____ Recorded data

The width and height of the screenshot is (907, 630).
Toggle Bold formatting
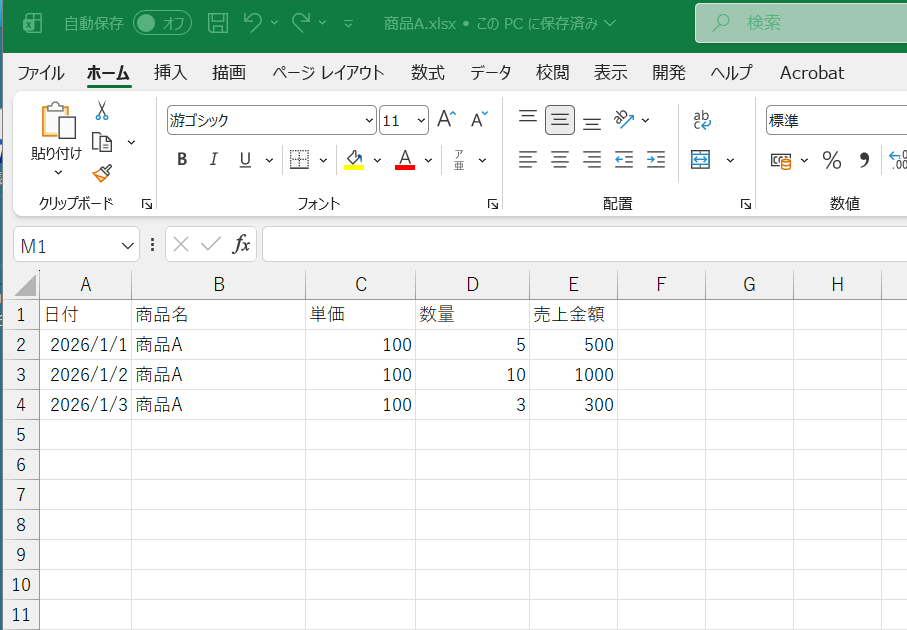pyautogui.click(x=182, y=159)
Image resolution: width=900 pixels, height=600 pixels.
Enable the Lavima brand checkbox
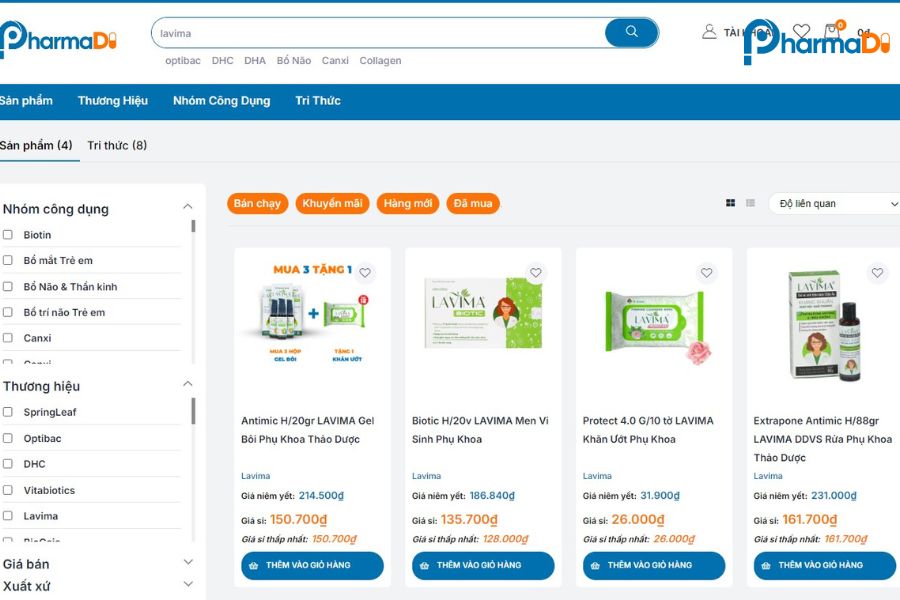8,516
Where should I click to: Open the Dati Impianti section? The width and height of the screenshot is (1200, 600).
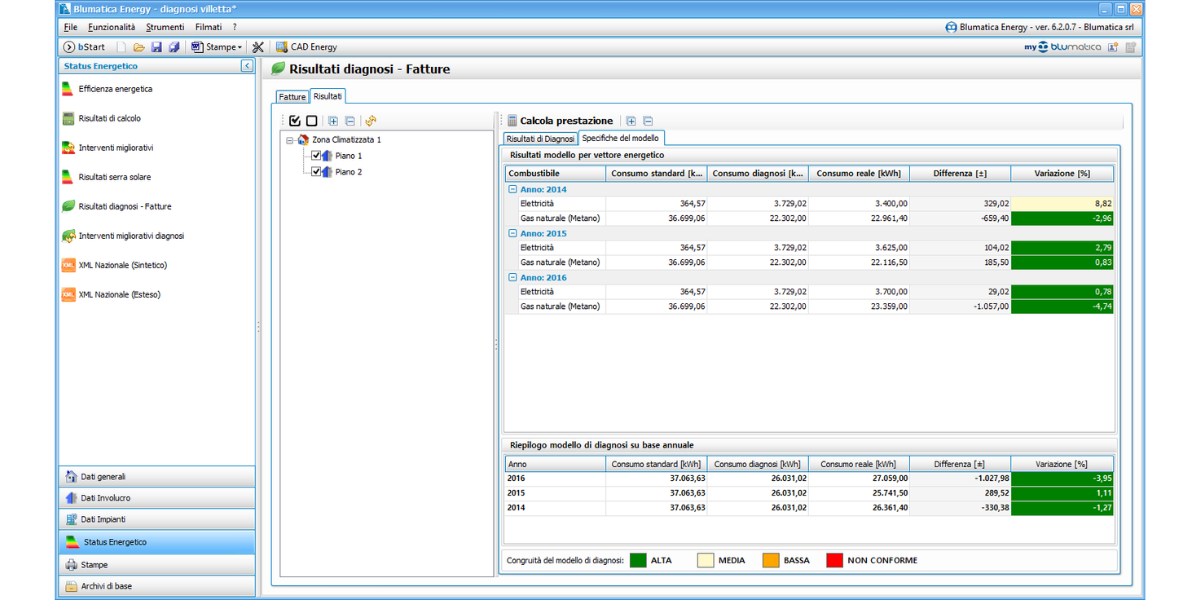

________

Task item:
Your copy of the records must be exact and must contain no pictures.

Solution to the problem:
The width and height of the screenshot is (907, 630).
Toggle Bold formatting
pyautogui.click(x=182, y=159)
Image resolution: width=900 pixels, height=600 pixels.
Enable the Lavima brand checkbox
8,516
Where should I click to: Open the Dati Impianti section? The width and height of the screenshot is (1200, 600).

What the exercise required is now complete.